Arabanın içindeydim. Hava soğumuş, içeride araba klimasının sesi duyuluyordu. Alim’in arabası, buraya geldiğimiz an park ettiği yerin aksine saldırıyı yapan arabanın çıkış noktasındaki sokağında park halindeydi. Olay yerine oldukça uzaktı ama çoğu şeyi bulunduğum yerden görebiliyordum.

Alim ve Ömer cesedin hali hakkında herhangi bir bilgi vermemişlerdi. Evin içine girmemide engellemişlerdi. Adamın tam olarak nasıl vefat ettiğini bilmiyordum ama ara ara gelen kapıda dikildiğim zamanlarda o çürük kokusunu almıştım.

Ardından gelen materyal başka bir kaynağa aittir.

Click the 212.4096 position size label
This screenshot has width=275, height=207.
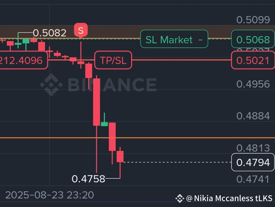click(24, 60)
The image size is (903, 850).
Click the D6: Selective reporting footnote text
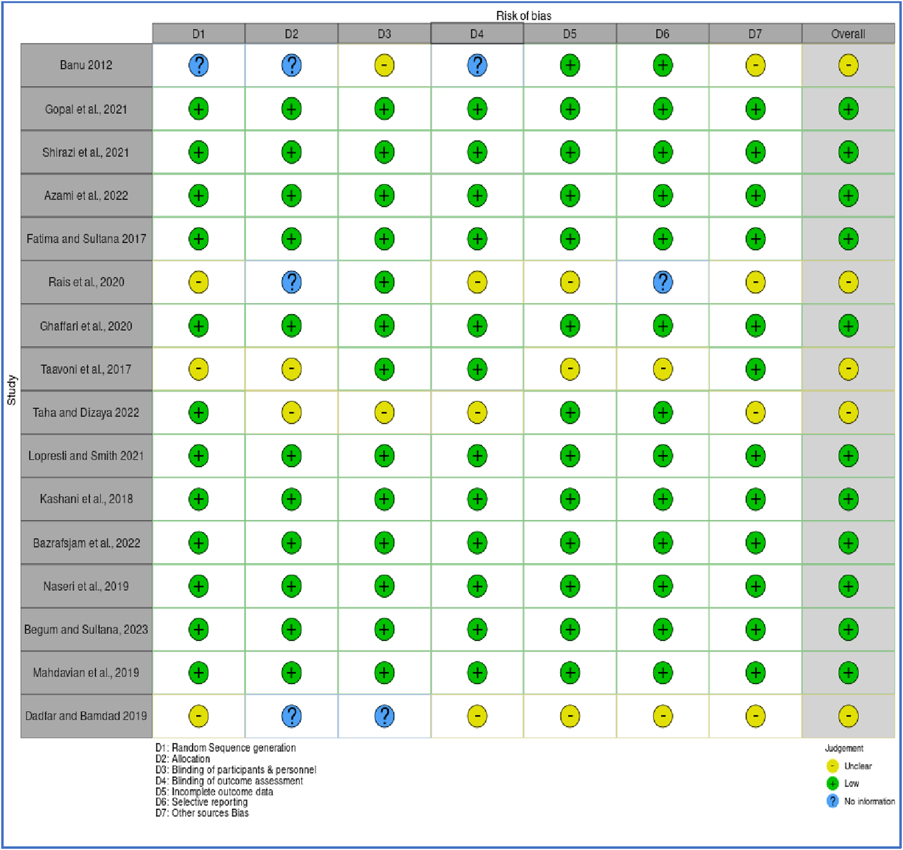click(x=202, y=802)
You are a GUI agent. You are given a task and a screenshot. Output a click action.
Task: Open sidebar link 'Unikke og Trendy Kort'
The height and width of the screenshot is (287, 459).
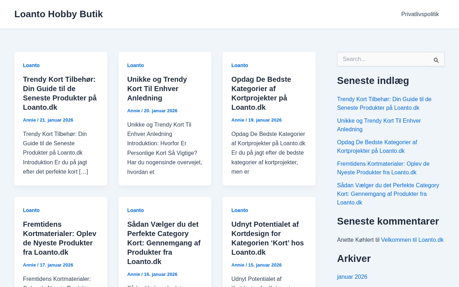point(379,125)
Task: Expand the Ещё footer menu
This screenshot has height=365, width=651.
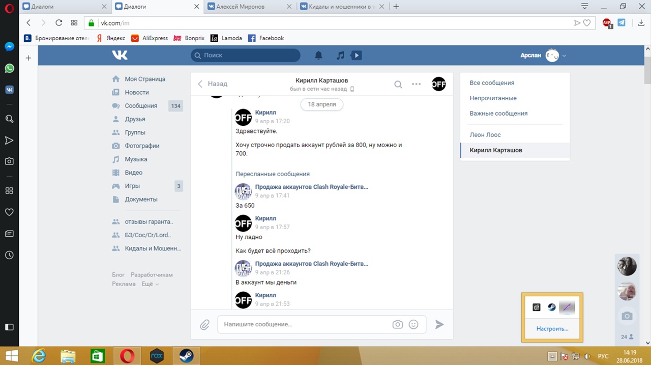Action: click(150, 284)
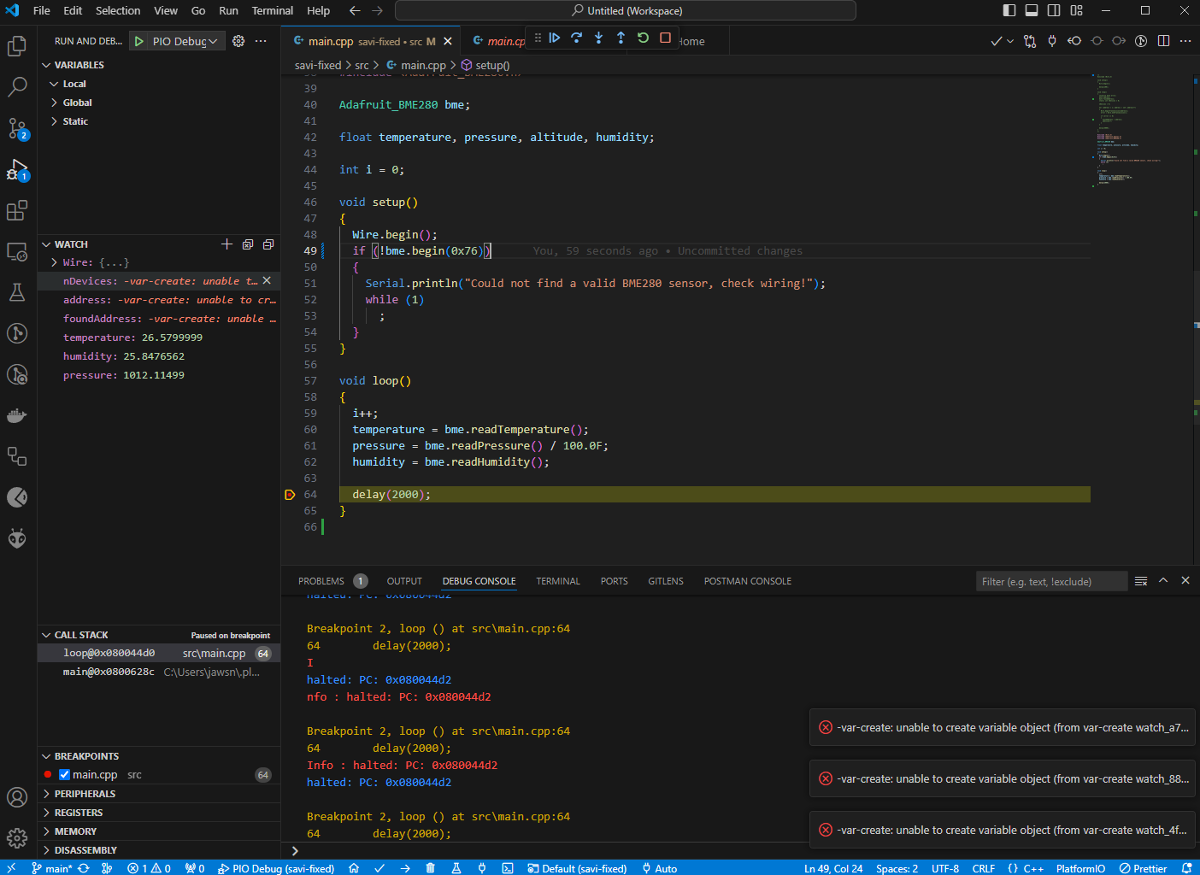Toggle the bottom panel layout button
The image size is (1200, 875).
tap(1032, 10)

Yarım saatin içinde de sokak polis arabalarıyla dolmuş, kargaşanın fitili ateşlenmişti. İşin aslı babamın raporunu değiştiren kişinin nasıl öldüğüyle ilgilenmiyordum. Neden öldürüldüğüyle ilgileniyordum. Tüm bunların nedenini merak ediyordum. Bu saldırının niyeti belliydi. Nedeni belli değildi.

Alim, olay yerinde olanları daha iyi görebilmek adına başka bir konumdan izliyordu. Nerede olduğunu bilmiyordum ama Ömer’in yanında değildi. Çünkü bir anlaşmaya varmışlardı. Bizim burada olduğumuzdan kimsenin haberi olmayacaktı. Ömer sanki tek başına adamın cesedini bulmuş gibi lanse edilecekti. Tek başına buraya gelmiş, tek başına saldırıya uğramış olacaktı.

Nedenini daha sormadım ama belli ki bir nedeni vardı.

Ambulansın arka kapısı açıktı. Az önce Ömer’in koluna ilk müdahaleyi yapmışlardı. Dediği gibi ufak bir şey olmalı ki, koluna tek sarmışlardı. İyi görünüyordu. Sargısının üstüne tekrardan ceketini giymiş, olay yerine de geri dönmüştü.

İlk önce iki kişi olan olay yeri inceleme ekibi beyaz tulumları içinde evden çıktı. Ellerinde kanıtları topladıkları poşetler vardı. Beyaz minibüsün arka kapısı açıldı ve poşetler koyuldu. Üniformalı polislerin bir kısmı çektikleri şeridin önündeydi. Bir kısmı da evin önündeydi. Evin kapısının girişinde bir hareketlilik oldu. Ambulans görevlileri ceset torbası içinde adamın cansız bedenini çıkardılar. Ardından da Ömer çıktı. Yanında bir kadın vardı. Orta yaşlarının sonlarında, sert yüz hatlarına sahipti. Yaşına göre fitti. Simsiyah saçlarını tepesinde ufak topuz yapmış, yüzüne ciddiyet katmıştı. Üstünde klasik pantolon, ceket, gömlek üçlüsü vardı. Siyah uzun paltosunun önü açıktı. İkisi bahçede durmuş, karşılıklı konuşuyorlardı. Kaşları çatılmış, Ömer’e bir şeyler diyordu. Ömer’in yüz ifadesini göremiyordum.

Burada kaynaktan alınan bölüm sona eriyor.